La dérive morale et financière du Conseil de l’Ordre des médecins

Auteur : E&R | Editeur : Walt | Mardi, 31 Mars 2026 - 21h15

Cette institution qui a puni les vrais soignants pendant la parenthèse covidiste est pourrie jusqu’à l’os. Tout le monde le sait, mais c’est comme Jack Lang, ça ne suffit pas pour dissoudre un lobby. Pour donner une idée du pourrissement de cette noble maison, rien de mieux qu’un bon pâté du Figaro dans la poire. Les médecins qui financent cette obscure entreprise vont ravaler leur chaise.

Le budget annuel de l’institution atteint environ 111 millions d’euros, dont 105 millions proviennent des cotisations obligatoires acquittées par les médecins et les sociétés d’exercice. Les indemnités versées aux 3 327 conseillers ordinaux ont ainsi atteint 13,7 millions d’euros en 2024, en hausse de 9 % depuis 2021, et les 58 élus du conseil national ont perçu en moyenne 66 000 euros chacun en indemnités et défraiements. Le rapport détaille des remboursements de frais de transport en première classe ou en classe business, des notes de taxi pouvant dépasser 15 000 euros par an pour un seul conseiller, ainsi que des dépenses de représentation très élevées, comme un congrès organisé en novembre 2024 pour 1,7 million d’euros, soit plus de 2 000 euros par participant. Les auteurs relèvent enfin que de nombreux achats – pour un quart du total des dépenses du conseil national – ont été passés en dehors des règles de la commande publique, et pointent un « défaut de contrôle » des conseils départementaux, laissant passer des dépenses jugées « excessives ». Ils citent notamment l’« acquisition particulièrement onéreuse » d’une villa de 1 200 m² avec piscine dans les Alpes‑Maritimes, pour 3,9 millions d’euros, destinée à seulement « sept équivalents temps plein ».

Ce ne sont que quelques exemples parmi beaucoup d’autres de l’effondrement moral de cet Ordre qui sent la défaillance à tous les niveaux. Ses responsables ont persécuté publiquement les homéopathes – ces vrais soignants ! – pour se gaver en douce avec l’argent sale de Big Pharma et le trésor des cotises. Leur profession de foi nous fait bien marrer :

Le Conseil national de l’Ordre s’assure de la conformité déontologique des conventions signées entre l’industrie pharmaceutique et les médecins.

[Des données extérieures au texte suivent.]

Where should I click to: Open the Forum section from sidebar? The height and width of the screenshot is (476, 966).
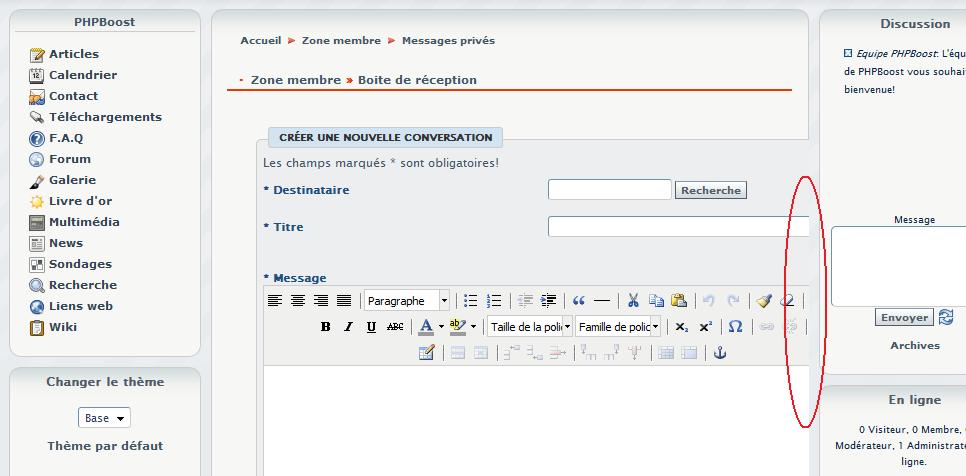coord(69,159)
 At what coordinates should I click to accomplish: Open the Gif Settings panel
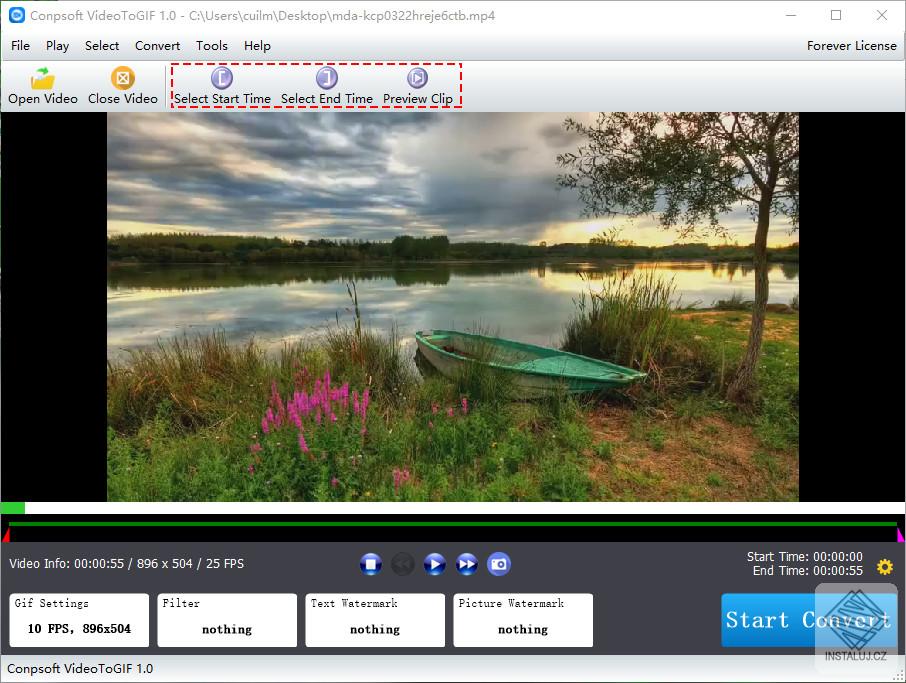(x=78, y=620)
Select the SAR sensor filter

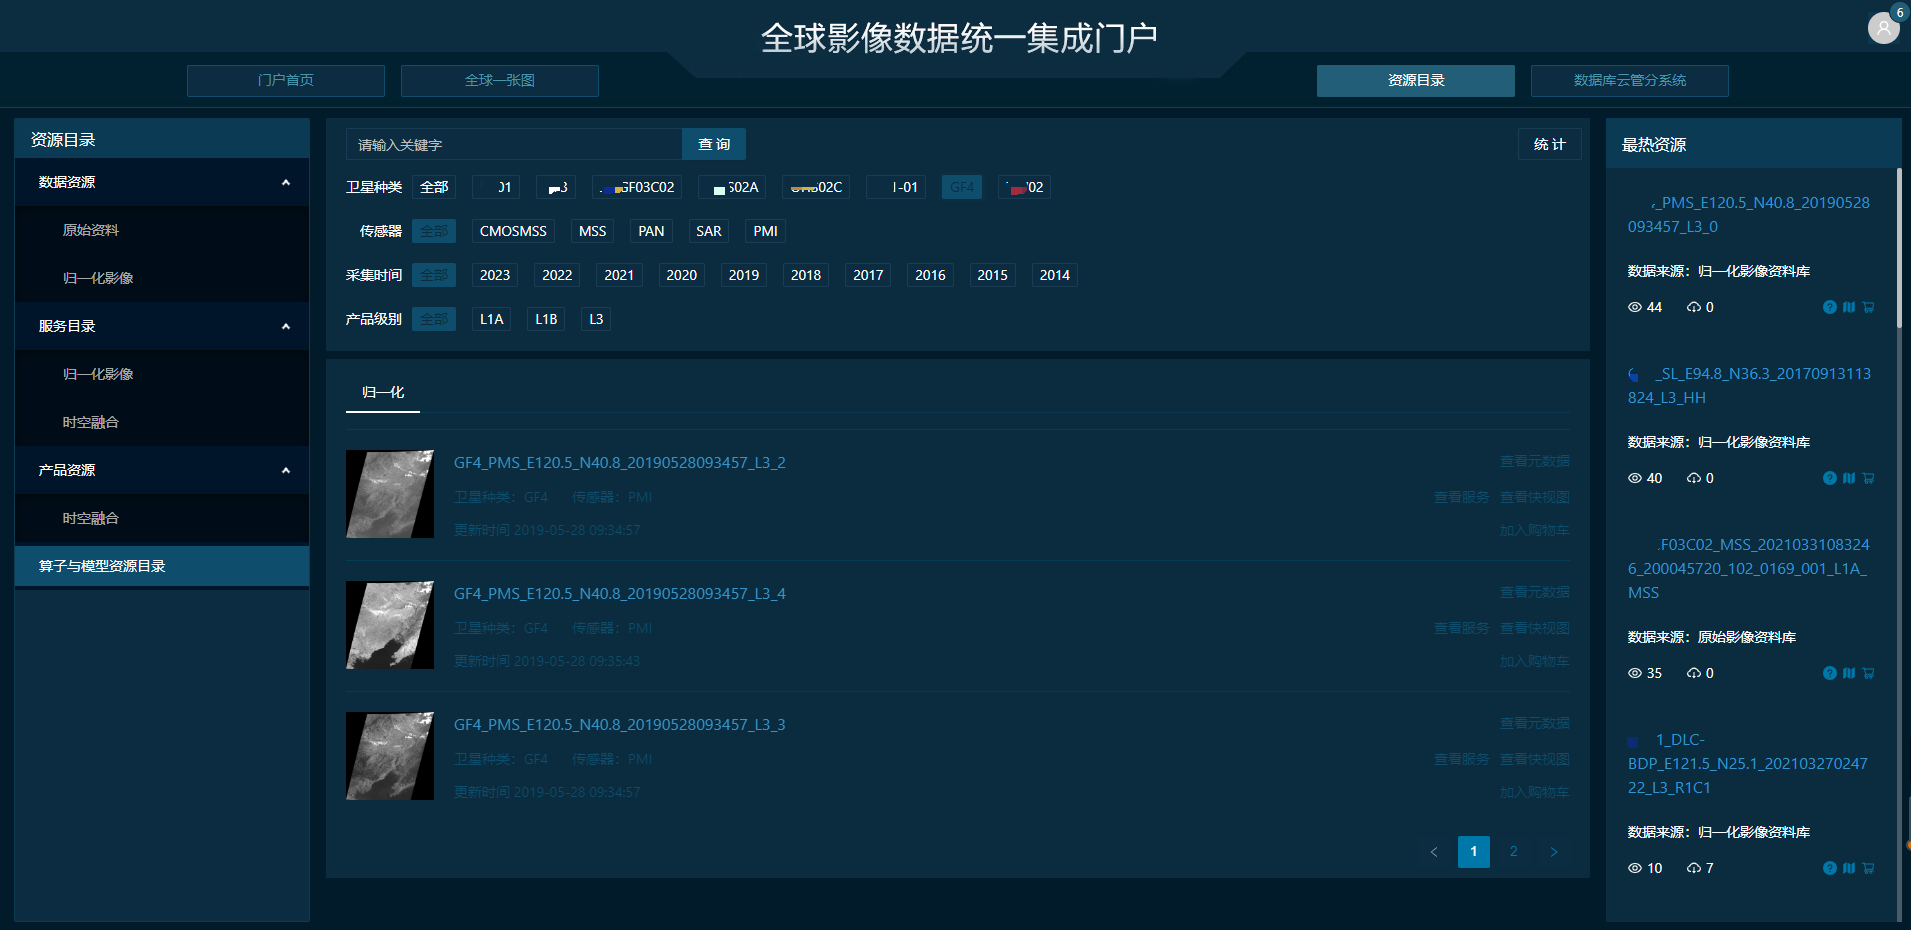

Philippot, l’homme qui veut éclater tous les lobbys, fait le point sur ce scandale permanent, qui est étouffé depuis des décennies.

Pour que le scandale ne flambe pas trop sur les réseaux, le Conseil envoie ses négociateurs en plateau porter la bonne parole, celle du mea culpa, de la bonne résolution, du redémarrage à zéro. Kierzek ne fait pas partie de ceux qui ont sali Perronne ou Raoult pendant le terrorisme covidiste, il a donc une certaine légitimité pour restaurer la confiance.

Mais il parle quand même de soignants « complotistes » ! Et il cachetonne ou a cachetonné dans tous les grands médias : VSD, TF1, Le Monde, France Inter, D8, Europe 1, France 2, France 5 ! À ce titre, il est le remplaçant de Patrick Pelloux, grillé pour des violences sexuelles et verbales à l’encontre de Karine Lacombe. Le monde est petit, non ?

Lacombe fait un doigt d’honneur aux Français

On ne sait toujours pas pourquoi le Conseil n’a pas radié Marty, qui a passé son temps à insulter les antivax qui faisaient remonter la vérité sur Twitter (à l’époque), les médias mainstream étant verrouillés, sur décision du gouvernement, de Big Pharma et de Big Tech.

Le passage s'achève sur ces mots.